STATED EXERCISE:
Put the entries below into a two-column CSV with the headers instruction and answer, one row per entry, starting at the line containing "Given: Open the" and ending at the last entry. Put each field in quotation marks, replace line breaks with spaces, and leave the pictures out.

Begin DATA FOR THE TASK

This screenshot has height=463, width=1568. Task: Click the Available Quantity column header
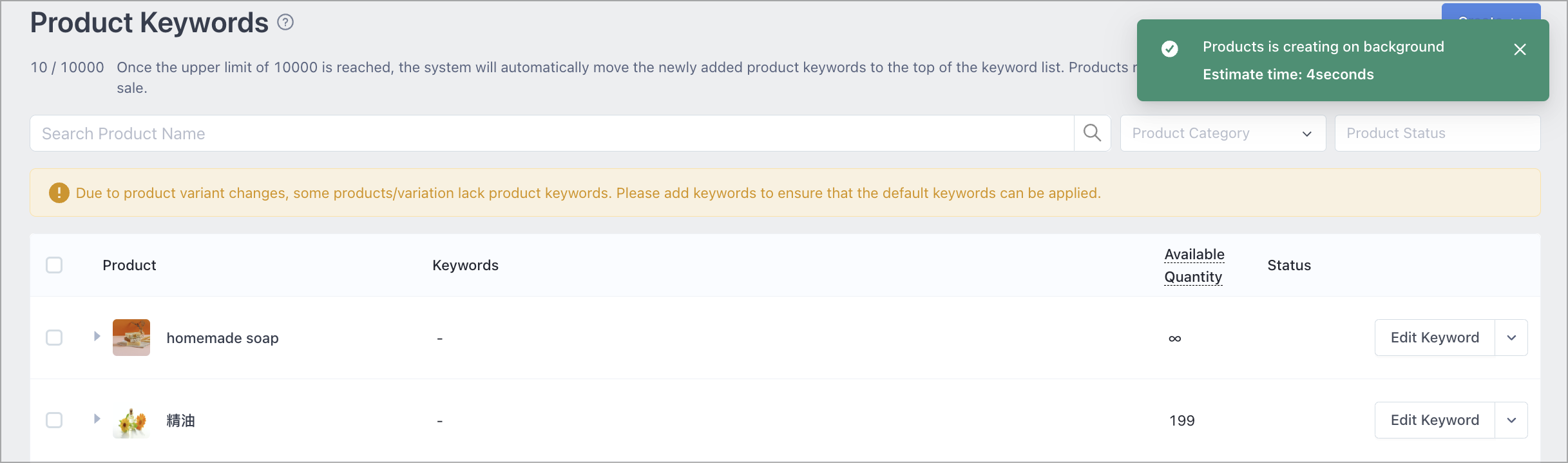point(1194,265)
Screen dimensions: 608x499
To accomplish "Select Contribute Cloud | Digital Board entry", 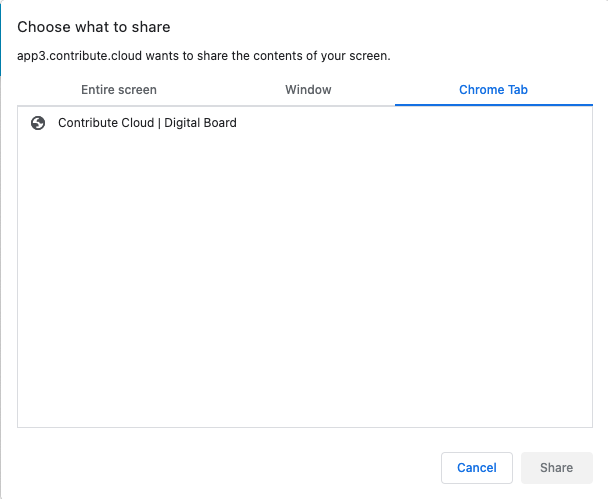I will pos(305,123).

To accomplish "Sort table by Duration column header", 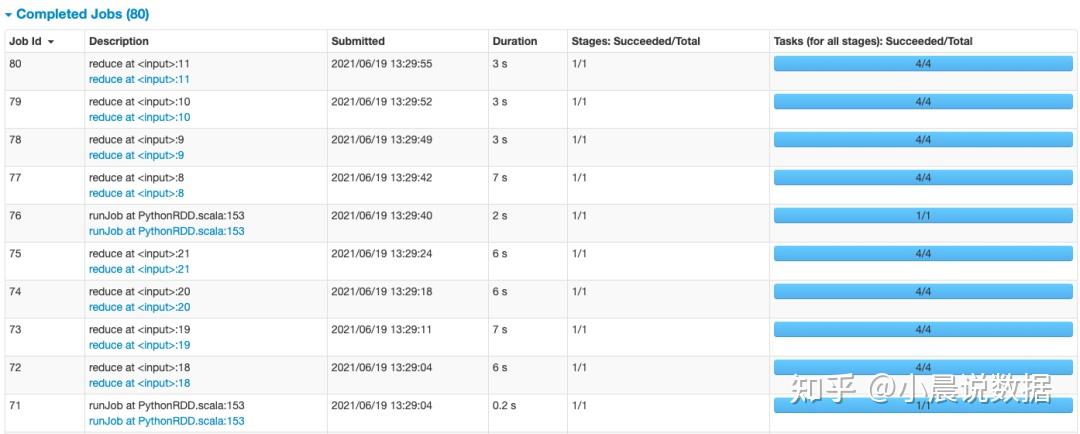I will tap(514, 41).
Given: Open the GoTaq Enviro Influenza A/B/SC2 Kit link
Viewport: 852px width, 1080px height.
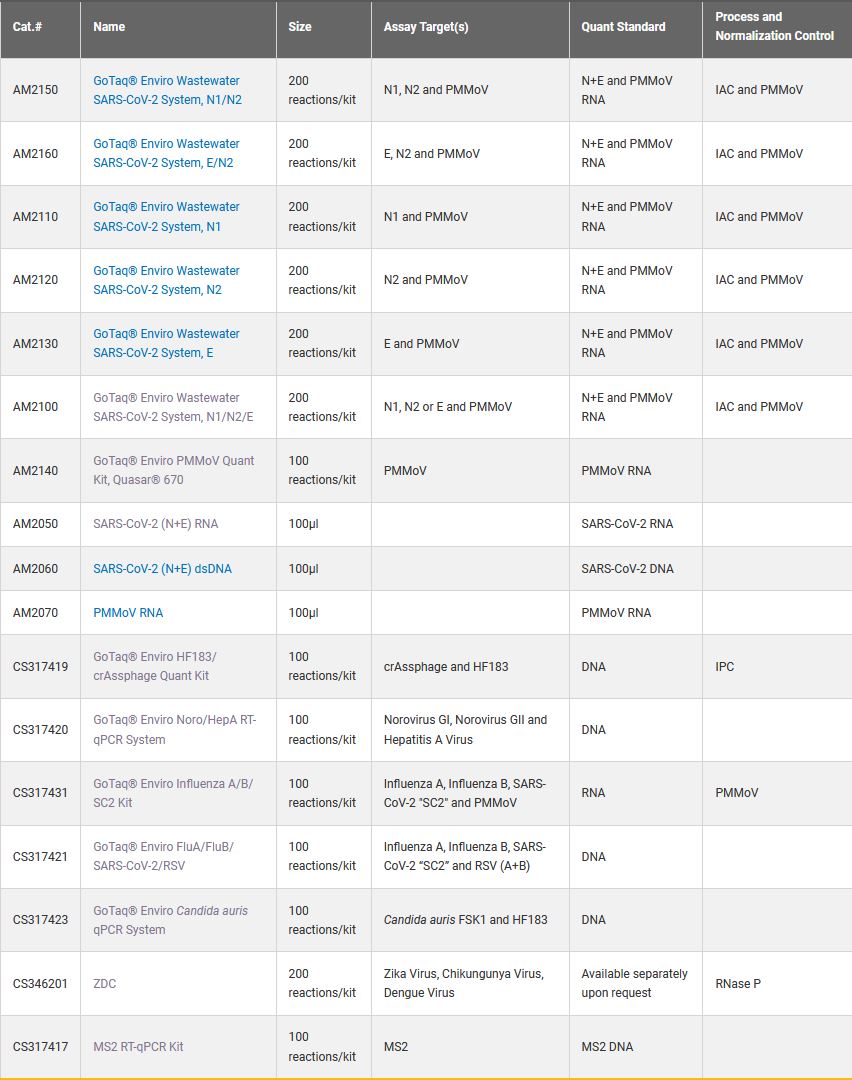Looking at the screenshot, I should pyautogui.click(x=172, y=793).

End DATA FOR THE TASK

WRITTEN REPLY:
instruction,answer
"Given: Open the GoTaq Enviro Influenza A/B/SC2 Kit link Viewport: 852px width, 1080px height.","Looking at the screenshot, I should pyautogui.click(x=172, y=793)."